Months ago, my seven-year-old climbed into the car, long faced and teary eyed. "Charlie doesn't want to be my friend," he blurted, before burying his face in his little hands. At first, I gave him a few clichéd parental responses about how people's opinions of us don't really matter. When that didn't work, I pulled out a tried and tested fable we cite regularly to our kids. We call it the "shopping for fruit" story. Alec, our eleven-year-old, has heard it so often that his eyes roll to the back of his head every time it's mentioned, but Vaughn, our seven-year-old, is still at that magical age where everything I say is wise and good and wondrously relevant. (Anyone have a freeze gun?)

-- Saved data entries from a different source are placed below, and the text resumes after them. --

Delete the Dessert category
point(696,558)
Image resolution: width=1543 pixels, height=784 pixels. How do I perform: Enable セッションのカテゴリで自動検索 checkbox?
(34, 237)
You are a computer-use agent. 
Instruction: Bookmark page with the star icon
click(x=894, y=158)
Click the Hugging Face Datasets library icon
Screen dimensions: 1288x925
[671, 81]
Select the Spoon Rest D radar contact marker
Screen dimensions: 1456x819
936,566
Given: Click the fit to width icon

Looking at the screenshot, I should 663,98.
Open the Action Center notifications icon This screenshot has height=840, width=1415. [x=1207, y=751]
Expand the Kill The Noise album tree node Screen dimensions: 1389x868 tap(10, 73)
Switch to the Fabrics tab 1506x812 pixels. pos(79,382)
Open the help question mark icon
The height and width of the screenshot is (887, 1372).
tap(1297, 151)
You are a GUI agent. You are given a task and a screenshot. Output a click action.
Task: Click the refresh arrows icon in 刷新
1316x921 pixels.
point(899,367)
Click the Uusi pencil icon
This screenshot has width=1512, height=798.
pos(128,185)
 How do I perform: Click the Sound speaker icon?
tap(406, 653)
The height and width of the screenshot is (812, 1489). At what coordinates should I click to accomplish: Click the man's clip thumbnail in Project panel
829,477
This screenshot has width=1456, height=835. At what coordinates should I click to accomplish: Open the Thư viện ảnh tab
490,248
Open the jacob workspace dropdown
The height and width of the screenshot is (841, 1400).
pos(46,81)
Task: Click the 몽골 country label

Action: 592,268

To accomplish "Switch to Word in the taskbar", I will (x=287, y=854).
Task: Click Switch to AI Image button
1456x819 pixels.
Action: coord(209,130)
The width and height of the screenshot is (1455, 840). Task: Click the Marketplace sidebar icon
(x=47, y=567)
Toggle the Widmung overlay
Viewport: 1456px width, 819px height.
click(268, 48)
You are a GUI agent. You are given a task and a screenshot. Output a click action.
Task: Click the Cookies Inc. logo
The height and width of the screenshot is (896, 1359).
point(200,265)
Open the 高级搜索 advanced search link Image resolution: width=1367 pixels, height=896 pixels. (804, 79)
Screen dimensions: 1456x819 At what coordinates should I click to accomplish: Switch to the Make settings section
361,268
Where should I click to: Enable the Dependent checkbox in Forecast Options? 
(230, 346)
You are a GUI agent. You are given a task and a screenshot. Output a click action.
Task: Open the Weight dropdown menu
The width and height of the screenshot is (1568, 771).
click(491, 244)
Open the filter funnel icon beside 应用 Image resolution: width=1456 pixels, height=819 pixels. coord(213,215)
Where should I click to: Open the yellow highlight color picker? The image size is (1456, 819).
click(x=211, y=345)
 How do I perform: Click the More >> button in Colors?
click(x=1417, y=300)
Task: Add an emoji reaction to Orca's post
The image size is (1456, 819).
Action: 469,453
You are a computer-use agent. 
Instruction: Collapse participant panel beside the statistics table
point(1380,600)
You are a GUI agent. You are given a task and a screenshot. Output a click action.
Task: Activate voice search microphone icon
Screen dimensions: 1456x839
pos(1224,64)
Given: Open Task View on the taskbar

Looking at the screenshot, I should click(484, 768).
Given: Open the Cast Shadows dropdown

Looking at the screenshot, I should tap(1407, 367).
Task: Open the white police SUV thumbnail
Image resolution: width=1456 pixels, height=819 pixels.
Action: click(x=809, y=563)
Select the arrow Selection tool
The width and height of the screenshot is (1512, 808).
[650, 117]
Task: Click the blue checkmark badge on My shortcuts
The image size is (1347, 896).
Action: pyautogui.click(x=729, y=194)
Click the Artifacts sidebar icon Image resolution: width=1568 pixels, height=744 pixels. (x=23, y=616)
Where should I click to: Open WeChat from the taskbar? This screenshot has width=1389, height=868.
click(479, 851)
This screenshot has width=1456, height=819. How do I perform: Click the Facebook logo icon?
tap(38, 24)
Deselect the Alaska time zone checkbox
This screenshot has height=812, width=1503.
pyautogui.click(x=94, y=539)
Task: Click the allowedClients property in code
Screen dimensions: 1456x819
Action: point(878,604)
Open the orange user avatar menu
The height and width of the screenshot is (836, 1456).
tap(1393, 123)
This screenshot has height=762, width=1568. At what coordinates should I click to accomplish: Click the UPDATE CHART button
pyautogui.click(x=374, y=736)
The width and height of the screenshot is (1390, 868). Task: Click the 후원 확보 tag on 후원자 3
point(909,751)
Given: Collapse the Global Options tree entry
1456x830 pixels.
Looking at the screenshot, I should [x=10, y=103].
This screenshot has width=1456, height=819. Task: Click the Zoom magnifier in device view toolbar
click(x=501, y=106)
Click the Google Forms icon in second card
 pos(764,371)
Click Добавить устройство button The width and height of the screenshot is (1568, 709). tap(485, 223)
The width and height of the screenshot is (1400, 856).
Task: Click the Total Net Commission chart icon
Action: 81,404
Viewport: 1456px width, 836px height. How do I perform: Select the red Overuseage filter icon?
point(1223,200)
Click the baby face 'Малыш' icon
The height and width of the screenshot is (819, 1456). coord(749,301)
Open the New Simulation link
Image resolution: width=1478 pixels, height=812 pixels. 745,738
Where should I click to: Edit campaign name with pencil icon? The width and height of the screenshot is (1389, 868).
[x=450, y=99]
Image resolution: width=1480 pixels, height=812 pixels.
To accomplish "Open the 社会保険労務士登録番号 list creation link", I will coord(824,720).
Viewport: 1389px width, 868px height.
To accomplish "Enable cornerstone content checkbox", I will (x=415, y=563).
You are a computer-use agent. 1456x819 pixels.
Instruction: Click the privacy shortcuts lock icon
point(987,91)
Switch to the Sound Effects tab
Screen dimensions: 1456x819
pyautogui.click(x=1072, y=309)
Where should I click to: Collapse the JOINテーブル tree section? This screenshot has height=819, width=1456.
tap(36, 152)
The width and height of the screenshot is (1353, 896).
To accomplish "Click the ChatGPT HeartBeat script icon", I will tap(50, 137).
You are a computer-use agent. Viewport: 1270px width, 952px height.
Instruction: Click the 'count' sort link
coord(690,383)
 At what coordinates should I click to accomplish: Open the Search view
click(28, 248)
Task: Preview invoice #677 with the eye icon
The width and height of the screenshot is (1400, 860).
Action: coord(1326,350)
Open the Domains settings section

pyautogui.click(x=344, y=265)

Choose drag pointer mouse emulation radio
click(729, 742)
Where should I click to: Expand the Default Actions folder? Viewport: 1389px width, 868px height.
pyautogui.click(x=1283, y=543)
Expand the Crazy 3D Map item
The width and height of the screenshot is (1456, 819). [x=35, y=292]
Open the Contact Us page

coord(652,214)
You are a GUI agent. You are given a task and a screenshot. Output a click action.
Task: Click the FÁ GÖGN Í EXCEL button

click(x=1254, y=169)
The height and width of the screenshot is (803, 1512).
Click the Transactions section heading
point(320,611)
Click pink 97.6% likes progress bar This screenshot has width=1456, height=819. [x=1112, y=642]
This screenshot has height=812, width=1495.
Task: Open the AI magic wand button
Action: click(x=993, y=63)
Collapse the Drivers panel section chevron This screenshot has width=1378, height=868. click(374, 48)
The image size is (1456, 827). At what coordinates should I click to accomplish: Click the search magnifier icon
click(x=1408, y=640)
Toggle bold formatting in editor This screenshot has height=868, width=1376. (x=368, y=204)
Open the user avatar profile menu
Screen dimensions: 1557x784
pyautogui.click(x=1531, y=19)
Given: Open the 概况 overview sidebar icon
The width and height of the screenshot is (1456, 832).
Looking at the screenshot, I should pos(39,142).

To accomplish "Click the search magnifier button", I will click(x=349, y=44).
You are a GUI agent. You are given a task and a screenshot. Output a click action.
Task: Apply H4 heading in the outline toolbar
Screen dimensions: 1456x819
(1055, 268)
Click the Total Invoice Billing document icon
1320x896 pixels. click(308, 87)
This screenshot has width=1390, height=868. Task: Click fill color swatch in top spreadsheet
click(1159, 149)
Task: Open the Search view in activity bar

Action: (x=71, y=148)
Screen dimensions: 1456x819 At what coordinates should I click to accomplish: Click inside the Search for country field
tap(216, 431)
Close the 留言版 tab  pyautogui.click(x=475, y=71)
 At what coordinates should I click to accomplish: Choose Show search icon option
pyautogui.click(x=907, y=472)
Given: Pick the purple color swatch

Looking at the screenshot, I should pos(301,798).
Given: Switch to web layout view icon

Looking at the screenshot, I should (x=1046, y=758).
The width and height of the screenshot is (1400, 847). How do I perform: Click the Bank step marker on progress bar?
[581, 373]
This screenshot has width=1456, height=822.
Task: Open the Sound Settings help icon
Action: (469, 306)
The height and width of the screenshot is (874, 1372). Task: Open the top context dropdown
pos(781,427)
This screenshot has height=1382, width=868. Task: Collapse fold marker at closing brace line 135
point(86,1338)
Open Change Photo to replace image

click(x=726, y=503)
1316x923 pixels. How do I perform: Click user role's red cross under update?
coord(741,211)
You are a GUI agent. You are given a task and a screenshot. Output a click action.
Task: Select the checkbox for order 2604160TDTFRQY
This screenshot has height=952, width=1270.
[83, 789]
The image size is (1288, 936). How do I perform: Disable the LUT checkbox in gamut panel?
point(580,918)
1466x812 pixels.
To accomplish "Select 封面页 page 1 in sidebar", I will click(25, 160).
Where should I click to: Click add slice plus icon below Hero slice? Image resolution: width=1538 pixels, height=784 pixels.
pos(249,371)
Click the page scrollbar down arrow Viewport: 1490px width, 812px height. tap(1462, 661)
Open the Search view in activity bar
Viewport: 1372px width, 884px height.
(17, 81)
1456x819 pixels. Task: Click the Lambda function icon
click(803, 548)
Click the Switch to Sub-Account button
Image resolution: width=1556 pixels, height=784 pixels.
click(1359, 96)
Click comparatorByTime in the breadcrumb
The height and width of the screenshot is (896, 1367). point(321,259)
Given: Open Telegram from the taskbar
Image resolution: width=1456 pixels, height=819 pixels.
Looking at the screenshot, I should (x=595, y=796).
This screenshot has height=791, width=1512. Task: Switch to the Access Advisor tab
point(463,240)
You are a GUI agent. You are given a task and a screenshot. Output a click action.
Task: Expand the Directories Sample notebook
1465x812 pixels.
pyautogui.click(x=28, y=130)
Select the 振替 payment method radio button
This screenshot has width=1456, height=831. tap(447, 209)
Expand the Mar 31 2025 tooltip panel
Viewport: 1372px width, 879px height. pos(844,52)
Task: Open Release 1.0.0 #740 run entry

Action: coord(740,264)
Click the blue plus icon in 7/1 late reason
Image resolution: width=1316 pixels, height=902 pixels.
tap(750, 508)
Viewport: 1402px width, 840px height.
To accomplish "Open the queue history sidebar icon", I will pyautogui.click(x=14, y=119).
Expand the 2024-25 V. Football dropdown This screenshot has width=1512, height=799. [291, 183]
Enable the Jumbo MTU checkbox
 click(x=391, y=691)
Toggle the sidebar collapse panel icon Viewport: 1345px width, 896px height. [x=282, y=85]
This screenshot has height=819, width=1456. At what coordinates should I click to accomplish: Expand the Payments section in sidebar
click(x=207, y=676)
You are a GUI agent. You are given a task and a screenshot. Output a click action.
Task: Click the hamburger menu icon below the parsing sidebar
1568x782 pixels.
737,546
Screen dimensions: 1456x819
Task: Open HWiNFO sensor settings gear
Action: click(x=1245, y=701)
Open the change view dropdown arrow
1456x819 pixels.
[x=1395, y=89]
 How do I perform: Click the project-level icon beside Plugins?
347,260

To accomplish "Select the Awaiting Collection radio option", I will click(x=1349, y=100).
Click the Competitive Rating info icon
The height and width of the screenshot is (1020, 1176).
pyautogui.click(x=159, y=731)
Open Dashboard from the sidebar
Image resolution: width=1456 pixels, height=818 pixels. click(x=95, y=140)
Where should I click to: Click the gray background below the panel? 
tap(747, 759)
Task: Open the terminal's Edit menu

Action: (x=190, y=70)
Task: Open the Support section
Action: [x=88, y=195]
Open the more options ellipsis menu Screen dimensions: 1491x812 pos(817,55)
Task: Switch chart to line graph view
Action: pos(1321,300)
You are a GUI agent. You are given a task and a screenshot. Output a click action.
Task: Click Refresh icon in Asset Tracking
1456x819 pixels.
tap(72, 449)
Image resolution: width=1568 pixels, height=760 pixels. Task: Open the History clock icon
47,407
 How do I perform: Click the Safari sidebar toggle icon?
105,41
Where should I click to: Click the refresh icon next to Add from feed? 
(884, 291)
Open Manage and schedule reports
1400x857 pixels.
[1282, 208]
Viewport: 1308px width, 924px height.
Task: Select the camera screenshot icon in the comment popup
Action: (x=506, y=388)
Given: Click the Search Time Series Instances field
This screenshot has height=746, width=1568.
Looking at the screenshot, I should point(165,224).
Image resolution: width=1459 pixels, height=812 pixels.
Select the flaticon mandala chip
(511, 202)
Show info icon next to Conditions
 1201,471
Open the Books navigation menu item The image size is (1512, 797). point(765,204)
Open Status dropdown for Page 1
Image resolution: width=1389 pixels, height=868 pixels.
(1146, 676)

Whenever one of our boys gets rejected by a friend or gets a no he wasn't expecting, we remind him that he is a ripe juicy apple and the person saying no is either allergic to apples, can't handle any more fiber, or, more likely, just felt like eating oranges that day. Rejection is rarely personal, we tell them. It has very little to do with what's being chosen or not chosen, and everything to do with the person choosing.
"It's subjective, honey," I told Vaughn.
"Like your rejection letters, Mommy?" he said, eyes wet.
Though he is only seven, our youngest is well aware of the red folder full of rejection letters that sits in one corner of our kitchen. In my quest to get an agent for my novel, I tried desperately to publish a short story in a literary journal. There are over forty no's in that red folder, and another thirty listed in a spreadsheet I keep of electronic submissions. By the time I finished my novel, I had received a rejection letter from almost every literary journal in the country, and a few from Canada.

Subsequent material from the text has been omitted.